- [Prompt]:
Tally the lines of the records below that contain the word "Plan", and reply with only that number.

- [Raw records]:
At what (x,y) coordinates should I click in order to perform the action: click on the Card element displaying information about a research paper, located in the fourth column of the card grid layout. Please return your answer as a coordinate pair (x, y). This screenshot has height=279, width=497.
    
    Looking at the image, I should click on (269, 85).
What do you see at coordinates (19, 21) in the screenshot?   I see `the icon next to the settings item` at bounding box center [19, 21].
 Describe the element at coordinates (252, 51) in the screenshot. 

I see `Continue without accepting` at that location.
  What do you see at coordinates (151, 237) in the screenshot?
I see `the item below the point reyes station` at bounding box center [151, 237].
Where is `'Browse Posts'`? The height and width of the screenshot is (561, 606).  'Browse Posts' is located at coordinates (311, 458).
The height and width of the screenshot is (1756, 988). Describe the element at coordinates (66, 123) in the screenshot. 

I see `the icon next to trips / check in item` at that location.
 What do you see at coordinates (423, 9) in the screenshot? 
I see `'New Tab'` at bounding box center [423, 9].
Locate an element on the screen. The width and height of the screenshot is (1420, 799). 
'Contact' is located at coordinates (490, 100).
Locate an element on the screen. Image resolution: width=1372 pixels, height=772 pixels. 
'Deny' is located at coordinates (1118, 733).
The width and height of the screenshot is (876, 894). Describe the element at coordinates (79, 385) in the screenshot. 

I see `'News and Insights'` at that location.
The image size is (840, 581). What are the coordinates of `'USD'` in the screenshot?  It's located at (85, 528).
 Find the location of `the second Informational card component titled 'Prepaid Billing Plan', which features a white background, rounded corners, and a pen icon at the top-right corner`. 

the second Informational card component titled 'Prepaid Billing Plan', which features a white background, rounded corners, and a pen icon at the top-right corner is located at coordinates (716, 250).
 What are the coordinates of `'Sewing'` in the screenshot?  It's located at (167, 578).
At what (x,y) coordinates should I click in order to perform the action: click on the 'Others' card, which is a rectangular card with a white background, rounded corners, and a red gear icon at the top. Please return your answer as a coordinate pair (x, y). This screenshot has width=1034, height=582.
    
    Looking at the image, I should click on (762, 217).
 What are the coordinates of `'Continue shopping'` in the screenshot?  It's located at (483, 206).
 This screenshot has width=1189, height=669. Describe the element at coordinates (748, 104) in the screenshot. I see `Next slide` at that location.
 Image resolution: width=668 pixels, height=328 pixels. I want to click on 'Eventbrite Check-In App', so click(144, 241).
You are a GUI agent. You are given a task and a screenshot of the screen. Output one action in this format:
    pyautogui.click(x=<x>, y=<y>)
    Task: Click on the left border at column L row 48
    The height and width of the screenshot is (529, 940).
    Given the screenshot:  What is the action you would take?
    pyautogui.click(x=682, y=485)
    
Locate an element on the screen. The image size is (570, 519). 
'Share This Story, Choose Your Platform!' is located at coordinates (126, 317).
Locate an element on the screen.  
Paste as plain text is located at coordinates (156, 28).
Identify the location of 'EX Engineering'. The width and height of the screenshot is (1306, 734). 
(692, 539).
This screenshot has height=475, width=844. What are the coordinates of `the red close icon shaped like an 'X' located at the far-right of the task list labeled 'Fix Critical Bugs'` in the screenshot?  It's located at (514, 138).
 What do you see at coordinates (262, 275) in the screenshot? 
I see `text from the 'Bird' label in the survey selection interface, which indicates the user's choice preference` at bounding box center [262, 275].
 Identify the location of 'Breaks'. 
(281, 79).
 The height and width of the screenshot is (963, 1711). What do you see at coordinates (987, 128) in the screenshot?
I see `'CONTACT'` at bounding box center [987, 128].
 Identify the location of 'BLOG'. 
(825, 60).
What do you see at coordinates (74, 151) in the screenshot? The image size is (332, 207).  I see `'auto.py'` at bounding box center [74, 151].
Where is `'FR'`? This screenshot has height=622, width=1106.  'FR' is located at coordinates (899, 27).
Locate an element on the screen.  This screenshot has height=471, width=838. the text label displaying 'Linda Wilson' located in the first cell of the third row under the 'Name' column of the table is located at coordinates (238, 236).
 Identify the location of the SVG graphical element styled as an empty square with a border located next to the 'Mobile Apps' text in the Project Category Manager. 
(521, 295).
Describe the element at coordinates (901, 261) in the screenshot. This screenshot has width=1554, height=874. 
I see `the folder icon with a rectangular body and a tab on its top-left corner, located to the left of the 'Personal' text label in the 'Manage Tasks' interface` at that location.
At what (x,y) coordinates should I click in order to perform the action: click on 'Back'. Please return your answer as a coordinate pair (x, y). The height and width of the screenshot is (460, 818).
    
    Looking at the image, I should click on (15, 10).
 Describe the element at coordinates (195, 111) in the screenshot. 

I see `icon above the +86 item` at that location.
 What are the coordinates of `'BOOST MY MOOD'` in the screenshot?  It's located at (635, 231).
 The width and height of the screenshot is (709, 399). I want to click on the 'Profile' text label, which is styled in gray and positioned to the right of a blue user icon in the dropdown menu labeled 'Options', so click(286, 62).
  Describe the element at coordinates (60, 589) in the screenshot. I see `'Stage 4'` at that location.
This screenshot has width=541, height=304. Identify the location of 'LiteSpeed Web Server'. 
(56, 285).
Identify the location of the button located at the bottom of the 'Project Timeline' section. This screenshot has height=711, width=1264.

- [The response]:
2